**Information shown**
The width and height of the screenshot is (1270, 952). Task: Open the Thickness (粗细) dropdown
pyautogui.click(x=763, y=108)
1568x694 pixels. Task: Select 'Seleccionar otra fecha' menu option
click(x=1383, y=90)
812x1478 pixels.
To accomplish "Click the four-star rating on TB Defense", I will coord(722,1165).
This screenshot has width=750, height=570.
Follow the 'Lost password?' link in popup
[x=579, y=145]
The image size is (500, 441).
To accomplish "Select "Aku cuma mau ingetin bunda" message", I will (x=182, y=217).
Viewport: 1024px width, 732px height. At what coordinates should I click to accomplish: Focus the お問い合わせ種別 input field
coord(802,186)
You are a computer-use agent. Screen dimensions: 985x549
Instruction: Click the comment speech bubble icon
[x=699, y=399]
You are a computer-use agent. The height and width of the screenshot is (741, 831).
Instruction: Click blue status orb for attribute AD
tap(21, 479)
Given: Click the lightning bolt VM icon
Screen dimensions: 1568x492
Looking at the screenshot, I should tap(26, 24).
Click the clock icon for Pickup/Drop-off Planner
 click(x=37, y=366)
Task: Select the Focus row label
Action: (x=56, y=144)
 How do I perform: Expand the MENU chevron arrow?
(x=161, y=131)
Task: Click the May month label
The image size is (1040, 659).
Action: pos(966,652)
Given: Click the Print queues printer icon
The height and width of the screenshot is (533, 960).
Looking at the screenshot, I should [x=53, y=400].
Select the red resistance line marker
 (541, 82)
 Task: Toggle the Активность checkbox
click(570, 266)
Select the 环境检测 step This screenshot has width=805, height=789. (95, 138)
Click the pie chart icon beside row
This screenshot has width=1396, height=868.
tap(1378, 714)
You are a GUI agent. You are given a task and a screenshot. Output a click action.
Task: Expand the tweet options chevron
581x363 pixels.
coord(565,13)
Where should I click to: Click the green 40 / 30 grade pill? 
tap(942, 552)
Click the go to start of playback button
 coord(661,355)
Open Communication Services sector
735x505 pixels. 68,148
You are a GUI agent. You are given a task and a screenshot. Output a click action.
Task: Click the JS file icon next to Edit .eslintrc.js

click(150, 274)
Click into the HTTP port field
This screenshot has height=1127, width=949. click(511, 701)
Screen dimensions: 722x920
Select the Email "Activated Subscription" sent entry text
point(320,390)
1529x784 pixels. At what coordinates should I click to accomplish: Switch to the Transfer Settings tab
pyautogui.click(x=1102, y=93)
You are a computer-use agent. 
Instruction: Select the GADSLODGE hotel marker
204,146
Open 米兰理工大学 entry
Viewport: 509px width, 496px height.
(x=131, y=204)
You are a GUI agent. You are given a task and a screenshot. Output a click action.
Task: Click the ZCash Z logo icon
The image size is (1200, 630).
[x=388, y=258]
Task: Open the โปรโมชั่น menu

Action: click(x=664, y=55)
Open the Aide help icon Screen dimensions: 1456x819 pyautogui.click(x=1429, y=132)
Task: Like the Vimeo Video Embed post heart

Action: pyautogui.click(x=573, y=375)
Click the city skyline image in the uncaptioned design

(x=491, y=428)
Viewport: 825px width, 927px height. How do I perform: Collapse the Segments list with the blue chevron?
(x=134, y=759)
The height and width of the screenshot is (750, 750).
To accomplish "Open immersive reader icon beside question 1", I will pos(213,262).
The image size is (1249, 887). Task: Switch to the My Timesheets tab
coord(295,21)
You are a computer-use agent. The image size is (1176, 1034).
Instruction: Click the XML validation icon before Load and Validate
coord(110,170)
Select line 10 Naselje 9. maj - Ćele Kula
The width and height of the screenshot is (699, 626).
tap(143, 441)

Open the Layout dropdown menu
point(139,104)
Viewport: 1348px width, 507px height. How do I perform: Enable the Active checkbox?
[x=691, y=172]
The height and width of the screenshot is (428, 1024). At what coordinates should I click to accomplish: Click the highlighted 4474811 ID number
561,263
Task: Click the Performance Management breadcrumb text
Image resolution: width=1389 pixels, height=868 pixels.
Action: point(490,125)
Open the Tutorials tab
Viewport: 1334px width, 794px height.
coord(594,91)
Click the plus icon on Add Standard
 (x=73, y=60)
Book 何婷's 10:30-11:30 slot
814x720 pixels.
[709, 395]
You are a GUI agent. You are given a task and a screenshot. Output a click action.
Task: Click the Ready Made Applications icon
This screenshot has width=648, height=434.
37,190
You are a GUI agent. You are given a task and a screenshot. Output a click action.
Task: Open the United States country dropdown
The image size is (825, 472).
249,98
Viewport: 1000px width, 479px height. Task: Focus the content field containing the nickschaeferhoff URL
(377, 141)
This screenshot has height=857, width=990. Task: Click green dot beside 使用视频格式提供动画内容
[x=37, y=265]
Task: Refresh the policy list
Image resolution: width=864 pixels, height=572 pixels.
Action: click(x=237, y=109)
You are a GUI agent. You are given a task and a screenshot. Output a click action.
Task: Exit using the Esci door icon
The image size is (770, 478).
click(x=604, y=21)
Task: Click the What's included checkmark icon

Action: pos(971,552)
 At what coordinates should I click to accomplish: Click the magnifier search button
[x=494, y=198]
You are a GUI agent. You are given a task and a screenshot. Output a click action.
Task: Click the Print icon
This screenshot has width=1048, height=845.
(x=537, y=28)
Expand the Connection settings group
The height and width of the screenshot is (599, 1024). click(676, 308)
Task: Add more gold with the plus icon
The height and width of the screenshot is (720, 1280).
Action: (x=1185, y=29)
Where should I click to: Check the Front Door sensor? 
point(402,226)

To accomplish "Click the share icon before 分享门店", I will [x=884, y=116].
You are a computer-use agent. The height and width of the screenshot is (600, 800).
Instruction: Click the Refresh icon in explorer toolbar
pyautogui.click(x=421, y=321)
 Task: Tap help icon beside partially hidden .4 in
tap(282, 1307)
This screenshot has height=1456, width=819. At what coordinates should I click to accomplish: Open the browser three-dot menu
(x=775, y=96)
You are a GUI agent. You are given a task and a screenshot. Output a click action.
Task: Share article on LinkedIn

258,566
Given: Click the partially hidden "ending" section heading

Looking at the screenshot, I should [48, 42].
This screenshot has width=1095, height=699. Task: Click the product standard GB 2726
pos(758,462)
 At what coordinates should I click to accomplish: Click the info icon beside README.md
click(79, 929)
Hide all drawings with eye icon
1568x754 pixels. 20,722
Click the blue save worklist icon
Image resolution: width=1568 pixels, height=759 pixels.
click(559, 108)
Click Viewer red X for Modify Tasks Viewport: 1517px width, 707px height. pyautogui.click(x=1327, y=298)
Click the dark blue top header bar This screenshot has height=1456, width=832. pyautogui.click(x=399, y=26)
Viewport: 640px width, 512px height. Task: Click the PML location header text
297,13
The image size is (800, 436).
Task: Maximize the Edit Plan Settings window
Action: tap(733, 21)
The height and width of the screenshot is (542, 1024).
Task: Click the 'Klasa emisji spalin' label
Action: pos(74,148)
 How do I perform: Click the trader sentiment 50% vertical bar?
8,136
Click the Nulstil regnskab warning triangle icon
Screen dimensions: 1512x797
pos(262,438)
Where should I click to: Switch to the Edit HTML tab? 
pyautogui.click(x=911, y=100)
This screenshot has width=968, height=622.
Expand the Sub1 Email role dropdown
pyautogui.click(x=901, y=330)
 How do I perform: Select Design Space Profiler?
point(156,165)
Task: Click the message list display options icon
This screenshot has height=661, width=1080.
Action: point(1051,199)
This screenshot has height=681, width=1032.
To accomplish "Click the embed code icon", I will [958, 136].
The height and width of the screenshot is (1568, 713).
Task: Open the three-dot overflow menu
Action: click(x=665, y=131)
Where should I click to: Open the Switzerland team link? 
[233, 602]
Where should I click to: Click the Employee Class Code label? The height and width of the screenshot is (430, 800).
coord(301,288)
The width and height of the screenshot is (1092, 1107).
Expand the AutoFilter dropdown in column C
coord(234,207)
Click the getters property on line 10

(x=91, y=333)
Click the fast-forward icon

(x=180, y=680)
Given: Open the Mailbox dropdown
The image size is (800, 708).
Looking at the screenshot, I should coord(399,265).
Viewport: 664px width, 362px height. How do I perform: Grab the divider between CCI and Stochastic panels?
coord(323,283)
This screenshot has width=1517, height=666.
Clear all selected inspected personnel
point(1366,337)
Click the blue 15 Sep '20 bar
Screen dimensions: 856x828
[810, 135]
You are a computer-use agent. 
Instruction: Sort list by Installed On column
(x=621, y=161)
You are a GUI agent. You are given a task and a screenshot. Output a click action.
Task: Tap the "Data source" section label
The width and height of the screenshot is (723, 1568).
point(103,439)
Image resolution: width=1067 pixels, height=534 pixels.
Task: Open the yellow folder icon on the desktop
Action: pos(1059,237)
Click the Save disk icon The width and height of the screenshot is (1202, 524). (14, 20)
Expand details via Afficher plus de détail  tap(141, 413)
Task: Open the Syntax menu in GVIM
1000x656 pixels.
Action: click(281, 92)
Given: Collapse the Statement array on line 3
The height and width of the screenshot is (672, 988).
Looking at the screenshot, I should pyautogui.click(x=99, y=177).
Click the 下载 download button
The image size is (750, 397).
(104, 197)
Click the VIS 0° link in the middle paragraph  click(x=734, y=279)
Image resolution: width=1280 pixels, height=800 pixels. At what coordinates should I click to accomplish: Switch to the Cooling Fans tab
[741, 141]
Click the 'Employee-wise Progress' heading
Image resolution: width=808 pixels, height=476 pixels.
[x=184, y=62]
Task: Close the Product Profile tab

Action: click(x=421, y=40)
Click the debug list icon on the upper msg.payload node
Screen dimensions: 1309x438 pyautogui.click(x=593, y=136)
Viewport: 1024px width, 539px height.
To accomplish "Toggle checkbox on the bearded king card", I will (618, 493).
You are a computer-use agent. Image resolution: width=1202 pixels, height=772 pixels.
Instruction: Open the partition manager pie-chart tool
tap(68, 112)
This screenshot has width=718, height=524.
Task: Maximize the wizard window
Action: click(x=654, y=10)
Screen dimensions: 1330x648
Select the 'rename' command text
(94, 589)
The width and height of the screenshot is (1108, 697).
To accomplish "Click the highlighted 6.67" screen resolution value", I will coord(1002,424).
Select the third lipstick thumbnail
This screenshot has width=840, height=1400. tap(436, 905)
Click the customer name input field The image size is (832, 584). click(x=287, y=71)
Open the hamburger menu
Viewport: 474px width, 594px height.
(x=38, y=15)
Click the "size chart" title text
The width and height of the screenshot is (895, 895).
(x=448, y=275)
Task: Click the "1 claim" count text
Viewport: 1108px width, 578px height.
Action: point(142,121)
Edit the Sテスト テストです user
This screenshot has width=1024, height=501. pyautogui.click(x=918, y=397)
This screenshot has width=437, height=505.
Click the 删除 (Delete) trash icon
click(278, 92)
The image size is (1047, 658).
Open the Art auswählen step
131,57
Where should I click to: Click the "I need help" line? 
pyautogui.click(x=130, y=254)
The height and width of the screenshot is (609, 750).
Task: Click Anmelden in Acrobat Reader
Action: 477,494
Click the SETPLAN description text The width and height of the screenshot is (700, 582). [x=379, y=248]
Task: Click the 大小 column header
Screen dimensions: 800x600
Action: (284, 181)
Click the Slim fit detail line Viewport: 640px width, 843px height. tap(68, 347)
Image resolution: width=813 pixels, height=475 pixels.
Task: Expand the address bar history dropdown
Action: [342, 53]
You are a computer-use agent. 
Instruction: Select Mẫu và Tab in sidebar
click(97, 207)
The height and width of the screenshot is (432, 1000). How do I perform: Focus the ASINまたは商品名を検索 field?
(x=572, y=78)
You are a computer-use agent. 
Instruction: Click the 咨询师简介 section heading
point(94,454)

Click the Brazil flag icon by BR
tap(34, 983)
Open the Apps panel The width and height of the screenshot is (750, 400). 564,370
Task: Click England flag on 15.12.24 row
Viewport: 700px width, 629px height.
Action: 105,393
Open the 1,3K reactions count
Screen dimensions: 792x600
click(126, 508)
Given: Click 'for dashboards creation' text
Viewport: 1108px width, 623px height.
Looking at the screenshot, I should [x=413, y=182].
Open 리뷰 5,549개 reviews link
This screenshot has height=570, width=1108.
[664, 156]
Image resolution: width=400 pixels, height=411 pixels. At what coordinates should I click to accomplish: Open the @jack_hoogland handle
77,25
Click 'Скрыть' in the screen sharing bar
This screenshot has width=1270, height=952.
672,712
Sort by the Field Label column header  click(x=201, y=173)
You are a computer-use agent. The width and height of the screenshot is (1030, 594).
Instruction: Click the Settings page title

**Assigned task**
Show every line of the data in which the word "Print" appears.

**Problem solution**
Given: Click the Print queues printer icon
Task: Click the Print icon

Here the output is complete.